Por ello es mejor dejarnos guiar por Salid, que nos explicará que Balata es un campo de un kilómetro cuadrado donde viven 25 000 personas. Fue levantado tras la fundación del Estado de Israel y entonces acogía a 5 000 refugiados. Con el paso de los años, el crecimiento de su población ha obligado a los vecinos a añadir alturas a sus edificios. El resultado, después de varias generaciones, es un campo conformado por viviendas de cinco y seis pisos de distintos colores y materiales, levantados artificialmente, y que apenas distan un metro de un bloque a otro. La sensación al introducirte en este kilómetro cuadrado es claustrofóbica: enormes casas pegadas entre las que serpentean callejones que tocan tus hombros y que tapan casi completamente el cielo. Salid te dará una vuelta, te lo explicará todo en un inglés perfecto y hasta te dará los tiros de cámara pata finalmente ofrecerte ‘merchandising’ del campo, que está a la venta en la oficina del centro cultural. Como en Belén, si te quedases sin tiempo para acudir (o te da pereza) puedes emplear su web: yafacult.ps.eng

Si deseas completar la visión sobre los campos de refugiados, podrías acudir al campo de Yenin. Este lugar, cuna de las Brigadas de los Mártires de Al Aqsa, contiene el Teatro de la Libetad. Juliano Mer Khamis fundó esta iniciativa durante la segunda Intifada. Se trata de una escuela de teatro en la que los alumnos, chicos y chicas del campo, se preparan y sueñan con ser actores y, de paso, esquivan el camino de la lucha armada. Promueven la ‘Intifada cultural’ y sus esfuerzos están salvando la vida a cientos de jóvenes, que abrazan otra manera de combatir la ocupación ajena a la violencia. La iniciativa está teniendo tanto éxito que Juliano fue asesinado el pasado 4 de abril. Estaba desviando a los chicos de su verdadero objetivo: morir por Palestina. 

Jerusalén Este, los desalojos 

Llegamos al final del reportaje.

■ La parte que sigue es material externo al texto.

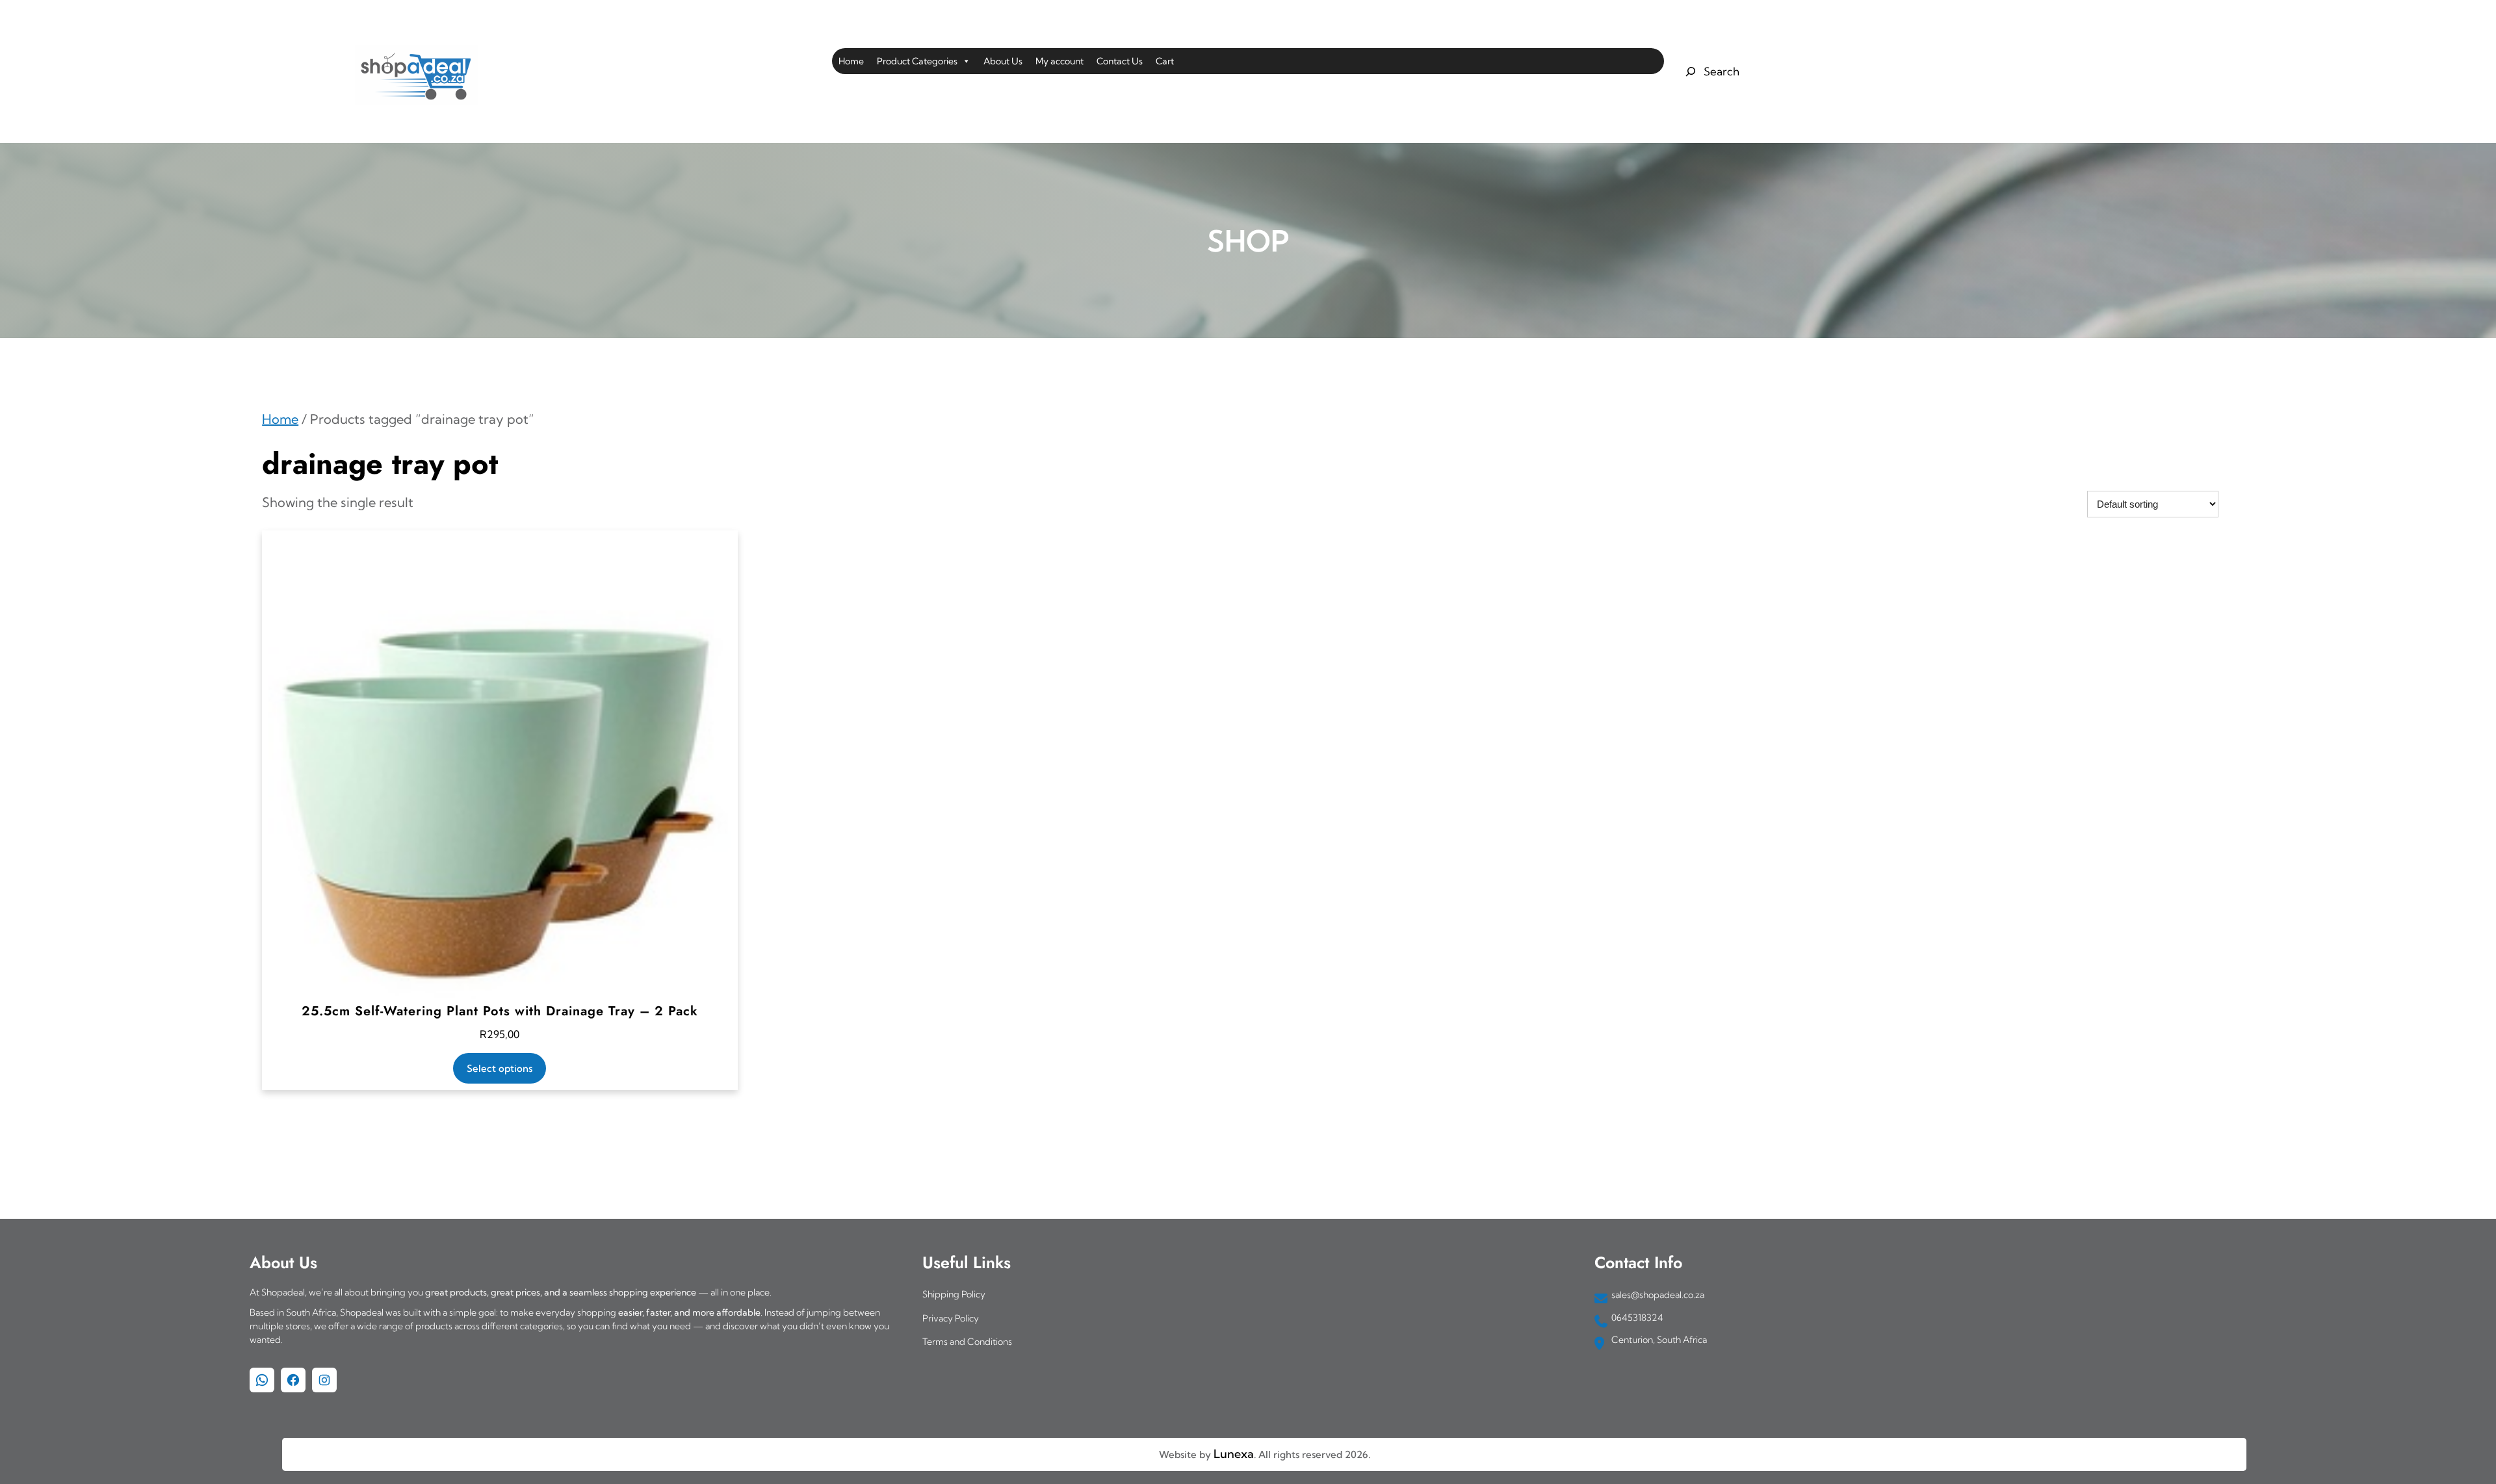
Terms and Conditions (967, 1341)
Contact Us (1120, 61)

El material recopilado es abundante y, aunque no vaya a servir de nada, el entrenamiento está siendo positivo. Tanto, que llega a su fin. Un buen remate sería acudir a Jerusalén Este para reflejar los continuos desalojos que padecen vecinos palestinos para que sus casas sean ocupadas por ciudadanos israelíes. En realidad estos desalojos tienen un entramado jurídico detrás elucubrado por Israel para que sean ‘legales’ que merecen un capítulo aparte: títulos de propiedad árabes invalidados, ley del ausente y un largo etcétera. Pero esto a ningún editor le va a interesar porque está más que contando. Así que encontremos lo que hemos venido a buscar: jaleo. Como Jerusalén Este es muy grande deberemos dejar, una vez más, que sean nuestros protagonistas quienes nos guíen y completen el reportaje. Es fundamental acudir el viernes. Ese día, desde hace tiempo, a las 14:00 de la tarde, se celebra una manifestación en los jardines de Sheikh Jarrah. Allí acuden activistas israelíes y árabes para denunciar, al ritmo de percusiones y silbatos, la ocupación israelí en Jerusalén Este. Cantan, gritan y muestran mensajes frente a la policía israelí, que observa impasible armada hasta los dientes. Junto a los activistas siempre hay unos cuantos periodistas entrenándose. Puedes saludar a alguno. Aprovecha también para entrevistar a alguno de los cabecillas de los manifestantes. Y con esto, es suficiente. Bueno, si al final no encuentras los jardines de Sheikh Jarrah, tienen web, cómo no: justjlm.org

Es hora de regresar, satisfecho por el trabajo realizado. Por supuesto, esta guía es absolutamente confidencial. Nadie debe saber que no te fue difícil lograr todos esos testimonios. Todo lo contrario, has de vender que te moviste por sitios impracticables en busca de la historia inédita que mejor refleja el conflicto. Cuando te canses de repetirlo, coge el reportaje, guárdalo en un cajón y ponte a buscar trabajo.